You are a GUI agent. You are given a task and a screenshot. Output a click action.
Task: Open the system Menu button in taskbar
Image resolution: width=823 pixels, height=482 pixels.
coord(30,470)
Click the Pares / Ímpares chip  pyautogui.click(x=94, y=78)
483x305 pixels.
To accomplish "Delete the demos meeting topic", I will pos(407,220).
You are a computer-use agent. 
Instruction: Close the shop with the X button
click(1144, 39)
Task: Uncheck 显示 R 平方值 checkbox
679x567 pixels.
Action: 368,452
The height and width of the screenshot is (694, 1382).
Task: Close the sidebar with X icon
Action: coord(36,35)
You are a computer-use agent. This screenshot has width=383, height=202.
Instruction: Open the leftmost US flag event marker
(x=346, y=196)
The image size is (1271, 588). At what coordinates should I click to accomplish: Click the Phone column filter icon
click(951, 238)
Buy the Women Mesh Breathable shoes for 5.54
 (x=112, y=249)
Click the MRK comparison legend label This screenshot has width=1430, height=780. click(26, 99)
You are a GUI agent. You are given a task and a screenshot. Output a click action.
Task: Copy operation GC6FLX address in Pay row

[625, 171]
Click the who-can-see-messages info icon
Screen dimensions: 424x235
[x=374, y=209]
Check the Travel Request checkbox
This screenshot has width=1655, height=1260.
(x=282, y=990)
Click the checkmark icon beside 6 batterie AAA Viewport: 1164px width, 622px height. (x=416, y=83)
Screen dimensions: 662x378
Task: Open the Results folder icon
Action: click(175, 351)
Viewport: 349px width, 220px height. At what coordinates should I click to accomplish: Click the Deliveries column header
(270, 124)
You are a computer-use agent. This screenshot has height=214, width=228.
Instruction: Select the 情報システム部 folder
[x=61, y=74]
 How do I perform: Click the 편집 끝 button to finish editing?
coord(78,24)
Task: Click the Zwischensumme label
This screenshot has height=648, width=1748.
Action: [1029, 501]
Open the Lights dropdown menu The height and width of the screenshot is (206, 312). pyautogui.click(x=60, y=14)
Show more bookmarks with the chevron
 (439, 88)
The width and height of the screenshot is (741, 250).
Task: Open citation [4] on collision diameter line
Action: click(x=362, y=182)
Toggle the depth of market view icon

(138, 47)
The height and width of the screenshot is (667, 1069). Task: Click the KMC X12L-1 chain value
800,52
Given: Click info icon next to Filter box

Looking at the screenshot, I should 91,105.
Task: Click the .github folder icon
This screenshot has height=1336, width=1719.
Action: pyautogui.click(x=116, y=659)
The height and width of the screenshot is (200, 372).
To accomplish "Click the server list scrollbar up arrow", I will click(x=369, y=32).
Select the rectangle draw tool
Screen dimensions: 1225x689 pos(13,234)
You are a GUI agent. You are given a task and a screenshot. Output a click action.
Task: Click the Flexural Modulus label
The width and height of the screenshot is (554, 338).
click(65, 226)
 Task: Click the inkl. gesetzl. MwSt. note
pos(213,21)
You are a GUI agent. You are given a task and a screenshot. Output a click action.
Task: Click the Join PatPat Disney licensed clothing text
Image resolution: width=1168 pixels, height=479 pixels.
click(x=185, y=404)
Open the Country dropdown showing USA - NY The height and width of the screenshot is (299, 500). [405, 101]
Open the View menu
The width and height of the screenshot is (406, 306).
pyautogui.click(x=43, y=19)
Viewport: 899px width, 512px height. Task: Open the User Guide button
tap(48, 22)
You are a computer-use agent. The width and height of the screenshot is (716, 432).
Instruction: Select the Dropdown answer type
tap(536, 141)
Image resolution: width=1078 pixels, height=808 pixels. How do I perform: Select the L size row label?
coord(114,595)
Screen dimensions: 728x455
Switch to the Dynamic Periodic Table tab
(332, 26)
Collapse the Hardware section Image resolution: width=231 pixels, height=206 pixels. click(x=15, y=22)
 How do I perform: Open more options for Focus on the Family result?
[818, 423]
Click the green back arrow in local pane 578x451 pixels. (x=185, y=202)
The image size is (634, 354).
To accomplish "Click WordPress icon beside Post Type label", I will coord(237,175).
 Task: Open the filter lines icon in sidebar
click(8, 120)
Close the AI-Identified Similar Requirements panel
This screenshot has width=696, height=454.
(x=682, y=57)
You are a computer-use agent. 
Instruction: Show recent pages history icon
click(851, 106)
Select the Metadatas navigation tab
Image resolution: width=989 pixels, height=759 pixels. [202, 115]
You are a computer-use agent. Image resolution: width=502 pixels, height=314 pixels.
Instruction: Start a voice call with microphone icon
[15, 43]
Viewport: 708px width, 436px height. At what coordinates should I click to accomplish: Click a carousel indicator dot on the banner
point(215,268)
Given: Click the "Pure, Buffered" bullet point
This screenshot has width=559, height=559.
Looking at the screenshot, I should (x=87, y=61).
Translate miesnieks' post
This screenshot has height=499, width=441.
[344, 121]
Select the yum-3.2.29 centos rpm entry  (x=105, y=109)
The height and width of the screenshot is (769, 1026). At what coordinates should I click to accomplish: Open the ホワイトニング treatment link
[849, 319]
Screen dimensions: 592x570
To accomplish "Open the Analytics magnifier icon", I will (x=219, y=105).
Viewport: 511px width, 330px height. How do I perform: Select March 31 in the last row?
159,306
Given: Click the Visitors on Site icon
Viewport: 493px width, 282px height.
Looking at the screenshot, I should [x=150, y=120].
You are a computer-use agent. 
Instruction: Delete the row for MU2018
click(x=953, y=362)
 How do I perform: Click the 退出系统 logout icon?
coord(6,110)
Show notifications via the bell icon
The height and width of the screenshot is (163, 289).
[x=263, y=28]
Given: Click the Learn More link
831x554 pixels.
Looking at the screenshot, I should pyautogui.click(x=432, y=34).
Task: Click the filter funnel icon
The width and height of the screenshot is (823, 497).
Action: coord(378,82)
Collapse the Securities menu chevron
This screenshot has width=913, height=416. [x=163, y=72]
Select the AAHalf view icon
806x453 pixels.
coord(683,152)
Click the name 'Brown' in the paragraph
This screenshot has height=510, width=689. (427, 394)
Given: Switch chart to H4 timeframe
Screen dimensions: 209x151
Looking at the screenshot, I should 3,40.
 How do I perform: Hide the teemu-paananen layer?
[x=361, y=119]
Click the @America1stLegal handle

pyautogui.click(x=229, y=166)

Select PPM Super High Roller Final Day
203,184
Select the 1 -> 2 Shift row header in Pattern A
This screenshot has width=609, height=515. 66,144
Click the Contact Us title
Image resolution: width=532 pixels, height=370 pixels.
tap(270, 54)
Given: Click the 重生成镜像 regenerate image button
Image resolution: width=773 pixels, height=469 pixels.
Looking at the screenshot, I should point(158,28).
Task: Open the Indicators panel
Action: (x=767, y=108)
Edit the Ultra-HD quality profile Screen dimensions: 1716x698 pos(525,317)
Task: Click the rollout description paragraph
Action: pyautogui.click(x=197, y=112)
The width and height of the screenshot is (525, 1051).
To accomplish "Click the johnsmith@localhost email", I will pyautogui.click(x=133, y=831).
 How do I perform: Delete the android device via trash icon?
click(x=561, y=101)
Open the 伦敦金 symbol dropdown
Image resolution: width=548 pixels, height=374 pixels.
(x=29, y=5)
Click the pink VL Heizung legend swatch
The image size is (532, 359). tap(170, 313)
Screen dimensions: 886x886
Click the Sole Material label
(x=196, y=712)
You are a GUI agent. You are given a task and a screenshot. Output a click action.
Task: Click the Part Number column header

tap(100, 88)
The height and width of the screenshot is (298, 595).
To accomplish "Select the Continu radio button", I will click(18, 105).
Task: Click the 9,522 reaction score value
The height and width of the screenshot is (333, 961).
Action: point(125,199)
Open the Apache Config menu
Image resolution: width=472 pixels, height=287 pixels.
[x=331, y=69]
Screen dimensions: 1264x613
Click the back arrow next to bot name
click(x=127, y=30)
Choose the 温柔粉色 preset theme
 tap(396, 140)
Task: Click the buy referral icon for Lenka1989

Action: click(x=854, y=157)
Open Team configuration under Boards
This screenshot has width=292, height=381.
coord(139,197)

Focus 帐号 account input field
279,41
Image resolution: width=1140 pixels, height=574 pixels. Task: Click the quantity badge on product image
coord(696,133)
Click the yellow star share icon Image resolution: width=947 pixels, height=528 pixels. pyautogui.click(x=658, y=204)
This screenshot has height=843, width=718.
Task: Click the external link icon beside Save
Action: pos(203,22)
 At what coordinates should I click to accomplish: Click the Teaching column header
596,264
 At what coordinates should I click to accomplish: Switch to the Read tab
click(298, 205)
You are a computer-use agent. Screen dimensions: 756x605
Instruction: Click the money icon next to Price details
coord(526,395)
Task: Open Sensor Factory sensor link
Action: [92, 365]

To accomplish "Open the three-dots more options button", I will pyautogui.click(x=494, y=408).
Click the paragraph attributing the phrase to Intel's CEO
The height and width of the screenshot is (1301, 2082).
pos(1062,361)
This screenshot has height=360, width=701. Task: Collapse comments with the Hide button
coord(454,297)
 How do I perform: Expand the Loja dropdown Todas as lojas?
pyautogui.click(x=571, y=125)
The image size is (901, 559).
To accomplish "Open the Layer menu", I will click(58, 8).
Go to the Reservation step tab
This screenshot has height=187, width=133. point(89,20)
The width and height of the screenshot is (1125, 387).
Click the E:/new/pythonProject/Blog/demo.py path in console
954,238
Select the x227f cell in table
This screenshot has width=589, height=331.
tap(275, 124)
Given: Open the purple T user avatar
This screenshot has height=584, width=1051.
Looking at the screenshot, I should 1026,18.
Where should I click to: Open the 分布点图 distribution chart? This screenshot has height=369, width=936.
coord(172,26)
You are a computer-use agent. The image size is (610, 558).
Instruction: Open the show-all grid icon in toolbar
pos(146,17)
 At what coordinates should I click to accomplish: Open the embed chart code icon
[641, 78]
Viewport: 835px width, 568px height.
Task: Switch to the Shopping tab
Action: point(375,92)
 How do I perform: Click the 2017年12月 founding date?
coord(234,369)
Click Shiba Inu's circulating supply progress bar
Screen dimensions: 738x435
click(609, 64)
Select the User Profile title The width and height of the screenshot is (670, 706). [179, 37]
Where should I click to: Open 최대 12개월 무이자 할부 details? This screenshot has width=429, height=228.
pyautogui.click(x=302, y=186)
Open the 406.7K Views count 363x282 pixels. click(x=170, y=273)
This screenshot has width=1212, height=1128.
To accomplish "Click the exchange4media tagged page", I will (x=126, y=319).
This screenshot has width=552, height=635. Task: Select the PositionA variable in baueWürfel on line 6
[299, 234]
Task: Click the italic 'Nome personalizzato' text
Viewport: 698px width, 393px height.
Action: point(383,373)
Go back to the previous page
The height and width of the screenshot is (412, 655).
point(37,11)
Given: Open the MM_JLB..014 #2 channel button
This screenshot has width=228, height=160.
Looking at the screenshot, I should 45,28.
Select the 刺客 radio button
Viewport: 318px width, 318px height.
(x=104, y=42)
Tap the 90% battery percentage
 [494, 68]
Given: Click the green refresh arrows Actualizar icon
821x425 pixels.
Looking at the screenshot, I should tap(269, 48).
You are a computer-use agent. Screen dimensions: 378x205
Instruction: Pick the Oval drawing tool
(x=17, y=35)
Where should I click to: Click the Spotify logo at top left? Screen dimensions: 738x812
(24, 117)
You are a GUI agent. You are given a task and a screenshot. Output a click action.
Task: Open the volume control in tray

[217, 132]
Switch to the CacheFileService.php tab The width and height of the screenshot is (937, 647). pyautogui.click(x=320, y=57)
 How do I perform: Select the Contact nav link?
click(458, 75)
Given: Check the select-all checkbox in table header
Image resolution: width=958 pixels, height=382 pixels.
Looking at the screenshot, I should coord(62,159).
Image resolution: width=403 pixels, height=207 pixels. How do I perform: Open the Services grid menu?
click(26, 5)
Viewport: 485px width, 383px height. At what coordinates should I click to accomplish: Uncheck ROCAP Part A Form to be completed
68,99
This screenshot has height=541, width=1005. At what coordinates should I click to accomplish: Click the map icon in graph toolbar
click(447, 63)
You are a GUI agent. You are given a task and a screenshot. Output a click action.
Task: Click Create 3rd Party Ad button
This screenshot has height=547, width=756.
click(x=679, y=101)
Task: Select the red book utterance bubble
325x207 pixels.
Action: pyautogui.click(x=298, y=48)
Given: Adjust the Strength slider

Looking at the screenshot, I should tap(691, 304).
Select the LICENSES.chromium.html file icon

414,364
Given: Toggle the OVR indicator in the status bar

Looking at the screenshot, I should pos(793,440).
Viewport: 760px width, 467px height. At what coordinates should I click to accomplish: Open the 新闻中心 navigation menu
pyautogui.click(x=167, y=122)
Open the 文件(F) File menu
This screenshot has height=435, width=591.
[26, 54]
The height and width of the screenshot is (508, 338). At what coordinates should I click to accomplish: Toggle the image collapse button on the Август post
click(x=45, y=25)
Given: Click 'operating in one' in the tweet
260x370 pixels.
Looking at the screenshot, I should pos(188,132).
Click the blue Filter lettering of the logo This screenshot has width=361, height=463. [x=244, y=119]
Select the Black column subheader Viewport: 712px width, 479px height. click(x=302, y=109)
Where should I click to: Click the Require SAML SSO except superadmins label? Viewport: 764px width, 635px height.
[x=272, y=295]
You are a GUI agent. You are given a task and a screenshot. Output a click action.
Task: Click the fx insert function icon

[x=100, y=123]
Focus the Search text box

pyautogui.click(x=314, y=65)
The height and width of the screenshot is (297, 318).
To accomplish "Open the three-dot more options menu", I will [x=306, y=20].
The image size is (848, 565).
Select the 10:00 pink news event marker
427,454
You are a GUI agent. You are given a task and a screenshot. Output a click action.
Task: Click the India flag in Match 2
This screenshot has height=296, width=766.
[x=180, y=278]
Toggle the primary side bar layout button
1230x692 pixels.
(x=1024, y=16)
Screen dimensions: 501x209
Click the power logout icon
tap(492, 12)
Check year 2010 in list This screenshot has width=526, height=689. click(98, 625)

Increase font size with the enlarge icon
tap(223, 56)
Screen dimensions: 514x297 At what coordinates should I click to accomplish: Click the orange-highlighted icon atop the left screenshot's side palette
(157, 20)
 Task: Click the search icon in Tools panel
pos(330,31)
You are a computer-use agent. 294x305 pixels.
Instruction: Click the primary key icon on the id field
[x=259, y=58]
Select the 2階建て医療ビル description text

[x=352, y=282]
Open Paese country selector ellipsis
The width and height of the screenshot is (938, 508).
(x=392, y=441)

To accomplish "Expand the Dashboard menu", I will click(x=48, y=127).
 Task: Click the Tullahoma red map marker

◆ ◆ ◆ ◆

What you have to do:
Starting with the line that holds "The width and height of the screenshot is (938, 508).", copy every line through the end of the data above. Reproduce them exactly, with no other material.

Response:
The width and height of the screenshot is (938, 508).
(x=392, y=441)

To accomplish "Expand the Dashboard menu", I will click(x=48, y=127).
 Task: Click the Tullahoma red map marker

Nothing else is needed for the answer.